I’ve done it once or twice in the early days to see what was up, never since then.
I’ve attempted to use it to program an android app.
2 weeks of effort… It’ll finally build without issue, but still won’t run.
Daily.
💯
I’ve never tried to have what I would call a conversation, but I use it as a tool for both fixing/improving writing and for writing basic scripts in autohotkey, which it’s fairly good at.
It’s language models are good for removing the emotional work from customer service - either giving bad news in a very detached professional way or being polite and professional when what I want is to call someone a fartknocker.
It varies. Sometimes several times a day, sometimes none for a week or two. I’d say about half of those conversations are about software design.
Never
Maybe 3-4 times a year. Can’t see using it more than that at this point.
About as often as I have a conversation with my dishwasher: never.
Jeez…how do you think your dishwasher feels about that? Monster!!

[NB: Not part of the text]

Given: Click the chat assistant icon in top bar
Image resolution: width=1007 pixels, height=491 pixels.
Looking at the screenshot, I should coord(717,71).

I had fun with it a dozen times or so when it was new, but I’m not amused anymore. Last time was about a month ago, when someone told me about using chatGPT to seek an answer, and I intentionally found a few prompts that made it spill clear bullshit, to send screenshots making a point that LLMs aren’t reliable and asking them factual questions is a bad idea.
asking them factual questions is a bad idea
This is a crucial point that everybody should make sure their non-techie friends understand. AI is not good at facts. AI is primarily a bullshitter. They are really only useful where facts don’t matter, like planning events, finding ways to spend time, creating art, etc…
If you’re prepared to fact check what it gives you, it can still be a pretty useful tool for breaking down unfamiliar things or for brainstorming. And I’m saying that as someone with a very realistic/concerned view about its limitations.
Used it earlier this week as a jumping off point for troubleshooting a problem I was having with the USMT in Windows 11.
Absolutely. With code (and I suppose it’s of other logical truths) it’s easier because you can ask it to write a test for the code, though the test may be invalid so you have to check that. With arbitrary facts, I usually ask “is that true?” To have it check itself. Sometimes it just gets into a loop of lies, but other times it actually does tell the truth.
If by conversation you mean asking for a word by describing it conceptually because I can’t remember, every day. If you mean telling it about my day and hobbies, never.
That is basically the best use of LLMs.
A few of the most useful conversations I’ve had with ChatGPT:
I mean, if asking to help with code/poorly explained JS libraries counts then… Pretty much every day. Other than that… very rarely.
Only to try out the next big upgrade. It will never be human or superhuman.
Your lack of faith is disturbing.
Don’t be too proud of this technological terror you’ve created. The ability to compose haiku is insignificant next to the power of a nice hug.
Lol somebody downvoted you. I love a good hug
All too easy
I use Perplexity pretty much every day. It actually gives me the answers I’m looking for, while the search engines just return blog spam and ads.
I had a professor tell our class straight up, use perplexity, just put it in your own own words.